# Exercise goal
Your task is to write out all of the records once more, exactly.

# Data
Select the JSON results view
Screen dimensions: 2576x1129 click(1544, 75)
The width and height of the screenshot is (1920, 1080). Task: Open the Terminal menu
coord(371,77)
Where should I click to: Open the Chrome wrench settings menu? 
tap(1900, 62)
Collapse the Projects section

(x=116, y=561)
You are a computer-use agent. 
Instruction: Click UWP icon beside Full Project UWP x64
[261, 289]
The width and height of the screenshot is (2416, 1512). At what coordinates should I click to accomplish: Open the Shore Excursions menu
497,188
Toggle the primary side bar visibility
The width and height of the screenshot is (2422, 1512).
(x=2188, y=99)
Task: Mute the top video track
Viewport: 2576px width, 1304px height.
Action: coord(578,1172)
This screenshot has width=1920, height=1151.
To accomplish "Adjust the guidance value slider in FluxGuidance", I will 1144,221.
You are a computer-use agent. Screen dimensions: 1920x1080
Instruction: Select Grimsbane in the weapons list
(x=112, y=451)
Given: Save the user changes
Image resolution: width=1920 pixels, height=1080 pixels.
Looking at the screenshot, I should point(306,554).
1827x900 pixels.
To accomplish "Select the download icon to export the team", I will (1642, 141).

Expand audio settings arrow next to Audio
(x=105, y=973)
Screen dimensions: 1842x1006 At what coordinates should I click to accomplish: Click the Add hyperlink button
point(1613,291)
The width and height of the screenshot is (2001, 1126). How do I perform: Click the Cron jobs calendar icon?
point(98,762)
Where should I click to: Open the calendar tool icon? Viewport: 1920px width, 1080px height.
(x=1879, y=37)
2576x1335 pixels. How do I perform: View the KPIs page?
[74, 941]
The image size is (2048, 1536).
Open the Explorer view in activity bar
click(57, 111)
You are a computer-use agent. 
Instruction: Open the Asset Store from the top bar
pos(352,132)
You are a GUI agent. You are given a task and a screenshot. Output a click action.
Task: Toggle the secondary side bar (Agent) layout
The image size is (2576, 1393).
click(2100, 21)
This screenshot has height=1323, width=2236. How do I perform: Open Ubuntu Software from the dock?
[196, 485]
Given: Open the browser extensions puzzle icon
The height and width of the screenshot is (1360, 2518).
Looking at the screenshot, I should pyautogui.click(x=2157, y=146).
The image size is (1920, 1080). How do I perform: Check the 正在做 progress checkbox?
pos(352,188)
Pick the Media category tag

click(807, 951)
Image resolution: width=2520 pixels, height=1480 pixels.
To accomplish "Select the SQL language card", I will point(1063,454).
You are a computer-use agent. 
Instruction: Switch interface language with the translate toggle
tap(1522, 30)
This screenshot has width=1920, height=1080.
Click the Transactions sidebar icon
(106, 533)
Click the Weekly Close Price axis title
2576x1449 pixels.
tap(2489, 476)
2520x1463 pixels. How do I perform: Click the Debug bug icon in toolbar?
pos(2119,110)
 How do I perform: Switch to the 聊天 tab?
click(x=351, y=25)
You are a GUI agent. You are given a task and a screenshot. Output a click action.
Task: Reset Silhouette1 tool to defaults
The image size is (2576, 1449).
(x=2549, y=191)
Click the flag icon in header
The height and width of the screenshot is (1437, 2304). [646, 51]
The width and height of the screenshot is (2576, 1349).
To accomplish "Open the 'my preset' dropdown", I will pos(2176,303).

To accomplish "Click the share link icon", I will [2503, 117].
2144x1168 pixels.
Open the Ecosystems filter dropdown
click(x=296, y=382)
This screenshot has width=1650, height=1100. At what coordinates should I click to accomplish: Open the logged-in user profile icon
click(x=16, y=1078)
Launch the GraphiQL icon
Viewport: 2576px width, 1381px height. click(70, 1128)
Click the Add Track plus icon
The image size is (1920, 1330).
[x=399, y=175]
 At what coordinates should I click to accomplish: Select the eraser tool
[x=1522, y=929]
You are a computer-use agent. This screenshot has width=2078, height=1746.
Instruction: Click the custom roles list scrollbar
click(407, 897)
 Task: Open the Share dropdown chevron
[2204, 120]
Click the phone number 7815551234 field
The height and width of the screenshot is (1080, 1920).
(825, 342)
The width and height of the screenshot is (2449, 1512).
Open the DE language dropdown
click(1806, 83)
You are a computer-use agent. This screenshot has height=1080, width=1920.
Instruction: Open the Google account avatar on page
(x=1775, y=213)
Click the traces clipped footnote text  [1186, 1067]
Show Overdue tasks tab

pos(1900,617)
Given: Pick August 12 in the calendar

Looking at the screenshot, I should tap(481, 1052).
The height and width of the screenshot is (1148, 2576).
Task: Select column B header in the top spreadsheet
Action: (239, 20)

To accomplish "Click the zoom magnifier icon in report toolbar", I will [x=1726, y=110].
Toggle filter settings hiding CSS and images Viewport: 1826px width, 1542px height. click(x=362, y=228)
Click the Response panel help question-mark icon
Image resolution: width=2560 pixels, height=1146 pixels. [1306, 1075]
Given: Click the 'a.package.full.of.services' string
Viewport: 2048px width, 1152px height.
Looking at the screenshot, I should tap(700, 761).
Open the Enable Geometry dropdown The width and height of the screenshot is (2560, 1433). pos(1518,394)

# Written response
Select the JSON results view
Screen dimensions: 2576x1129 click(1544, 75)
The width and height of the screenshot is (1920, 1080). Task: Open the Terminal menu
coord(371,77)
Where should I click to: Open the Chrome wrench settings menu? 
tap(1900, 62)
Collapse the Projects section

(x=116, y=561)
You are a computer-use agent. 
Instruction: Click UWP icon beside Full Project UWP x64
[261, 289]
The width and height of the screenshot is (2416, 1512). At what coordinates should I click to accomplish: Open the Shore Excursions menu
497,188
Toggle the primary side bar visibility
The width and height of the screenshot is (2422, 1512).
(x=2188, y=99)
Task: Mute the top video track
Viewport: 2576px width, 1304px height.
Action: coord(578,1172)
This screenshot has width=1920, height=1151.
To accomplish "Adjust the guidance value slider in FluxGuidance", I will 1144,221.
You are a computer-use agent. Screen dimensions: 1920x1080
Instruction: Select Grimsbane in the weapons list
(x=112, y=451)
Given: Save the user changes
Image resolution: width=1920 pixels, height=1080 pixels.
Looking at the screenshot, I should point(306,554).
1827x900 pixels.
To accomplish "Select the download icon to export the team", I will (1642, 141).

Expand audio settings arrow next to Audio
(x=105, y=973)
Screen dimensions: 1842x1006 At what coordinates should I click to accomplish: Click the Add hyperlink button
point(1613,291)
The width and height of the screenshot is (2001, 1126). How do I perform: Click the Cron jobs calendar icon?
point(98,762)
Where should I click to: Open the calendar tool icon? Viewport: 1920px width, 1080px height.
(x=1879, y=37)
2576x1335 pixels. How do I perform: View the KPIs page?
[74, 941]
The image size is (2048, 1536).
Open the Explorer view in activity bar
click(57, 111)
You are a computer-use agent. 
Instruction: Open the Asset Store from the top bar
pos(352,132)
You are a GUI agent. You are given a task and a screenshot. Output a click action.
Task: Toggle the secondary side bar (Agent) layout
The image size is (2576, 1393).
click(2100, 21)
This screenshot has height=1323, width=2236. How do I perform: Open Ubuntu Software from the dock?
[196, 485]
Given: Open the browser extensions puzzle icon
The height and width of the screenshot is (1360, 2518).
Looking at the screenshot, I should pyautogui.click(x=2157, y=146).
The image size is (1920, 1080). How do I perform: Check the 正在做 progress checkbox?
pos(352,188)
Pick the Media category tag

click(807, 951)
Image resolution: width=2520 pixels, height=1480 pixels.
To accomplish "Select the SQL language card", I will point(1063,454).
You are a computer-use agent. 
Instruction: Switch interface language with the translate toggle
tap(1522, 30)
This screenshot has width=1920, height=1080.
Click the Transactions sidebar icon
(106, 533)
Click the Weekly Close Price axis title
2576x1449 pixels.
tap(2489, 476)
2520x1463 pixels. How do I perform: Click the Debug bug icon in toolbar?
pos(2119,110)
 How do I perform: Switch to the 聊天 tab?
click(x=351, y=25)
You are a GUI agent. You are given a task and a screenshot. Output a click action.
Task: Reset Silhouette1 tool to defaults
The image size is (2576, 1449).
(x=2549, y=191)
Click the flag icon in header
The height and width of the screenshot is (1437, 2304). [646, 51]
The width and height of the screenshot is (2576, 1349).
To accomplish "Open the 'my preset' dropdown", I will pos(2176,303).

To accomplish "Click the share link icon", I will [2503, 117].
2144x1168 pixels.
Open the Ecosystems filter dropdown
click(x=296, y=382)
This screenshot has width=1650, height=1100. At what coordinates should I click to accomplish: Open the logged-in user profile icon
click(x=16, y=1078)
Launch the GraphiQL icon
Viewport: 2576px width, 1381px height. click(70, 1128)
Click the Add Track plus icon
The image size is (1920, 1330).
[x=399, y=175]
 At what coordinates should I click to accomplish: Select the eraser tool
[x=1522, y=929]
You are a computer-use agent. This screenshot has width=2078, height=1746.
Instruction: Click the custom roles list scrollbar
click(407, 897)
 Task: Open the Share dropdown chevron
[2204, 120]
Click the phone number 7815551234 field
The height and width of the screenshot is (1080, 1920).
(825, 342)
The width and height of the screenshot is (2449, 1512).
Open the DE language dropdown
click(1806, 83)
You are a computer-use agent. This screenshot has height=1080, width=1920.
Instruction: Open the Google account avatar on page
(x=1775, y=213)
Click the traces clipped footnote text  [1186, 1067]
Show Overdue tasks tab

pos(1900,617)
Given: Pick August 12 in the calendar

Looking at the screenshot, I should tap(481, 1052).
The height and width of the screenshot is (1148, 2576).
Task: Select column B header in the top spreadsheet
Action: (239, 20)

To accomplish "Click the zoom magnifier icon in report toolbar", I will [x=1726, y=110].
Toggle filter settings hiding CSS and images Viewport: 1826px width, 1542px height. click(x=362, y=228)
Click the Response panel help question-mark icon
Image resolution: width=2560 pixels, height=1146 pixels. [1306, 1075]
Given: Click the 'a.package.full.of.services' string
Viewport: 2048px width, 1152px height.
Looking at the screenshot, I should tap(700, 761).
Open the Enable Geometry dropdown The width and height of the screenshot is (2560, 1433). pos(1518,394)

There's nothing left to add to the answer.